The softening U.S. economy will be felt heavily in Canada, according to a web poll of 137 Canadian business leaders conducted by COMPAS Inc. The poll indicates the respondents are more concerned than ever about the effects of a U.S. recession. Back in January, only 34% of CEOs believed a slowdown would have a “substantial impact.” Now that number is 54%, with 46% still maintaining the effect will be modest.
The next six months won’t be pretty. Slightly more than 60% of CEOs said the economic picture will become “somewhat worse” in the coming months, while 29% said it will remain about the same. They identified the declining U.S. dollar against the Euro as a serious indicator of trouble, as well as the weakening auto sector — particularly the news that Chrysler will shut down the entire company for two weeks this July (when it typically closes its assembly plants) as a cost-cutting measure.

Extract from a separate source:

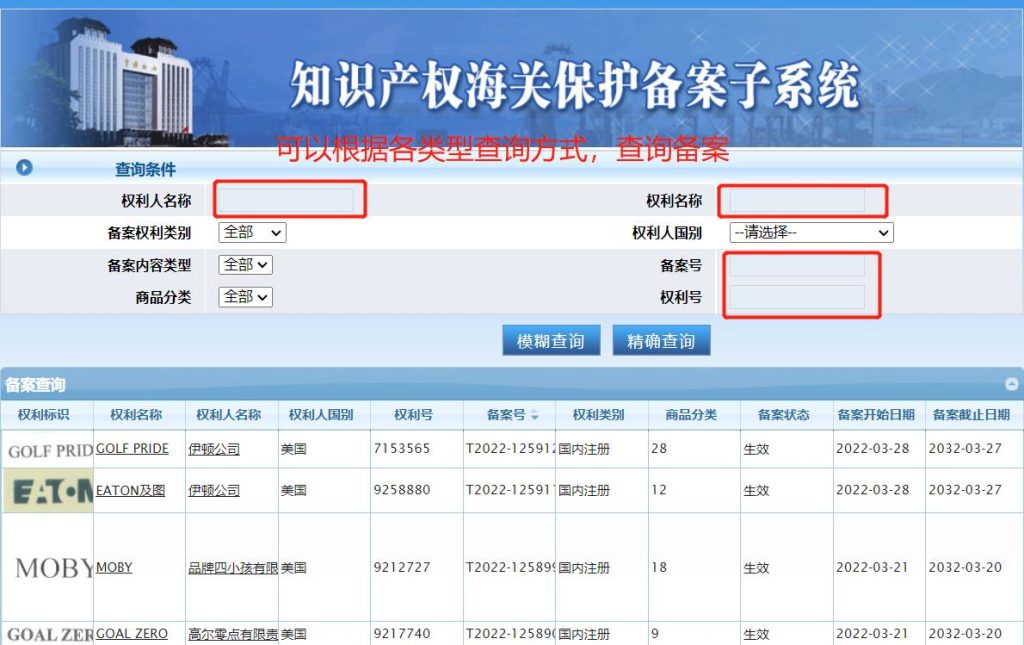
Task: Click the 品牌四小孩有限 rights holder link
Action: (232, 568)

The CEOs were somewhat favourable toward the actions of the Federal Reserve Bank of New York in its attempt to deal with some of the fallout from the current financial crisis. They awarded the Bank a score of 60 out of 100 for assuming a US$30-billion portfolio of assets from crippled investment bank Bear Stearns. Although the respondents believe the action was necessary to maintain the stability of the financial system, they also feel the bank should avoid setting a precedent of bailing out errant companies.
The worst is likely far from over, the respondents believe. Nearly all of the CEOs foresee more trouble for financial institutions, with 56% answering there is “probably” more fallout to come, and 39% answering “definitely.”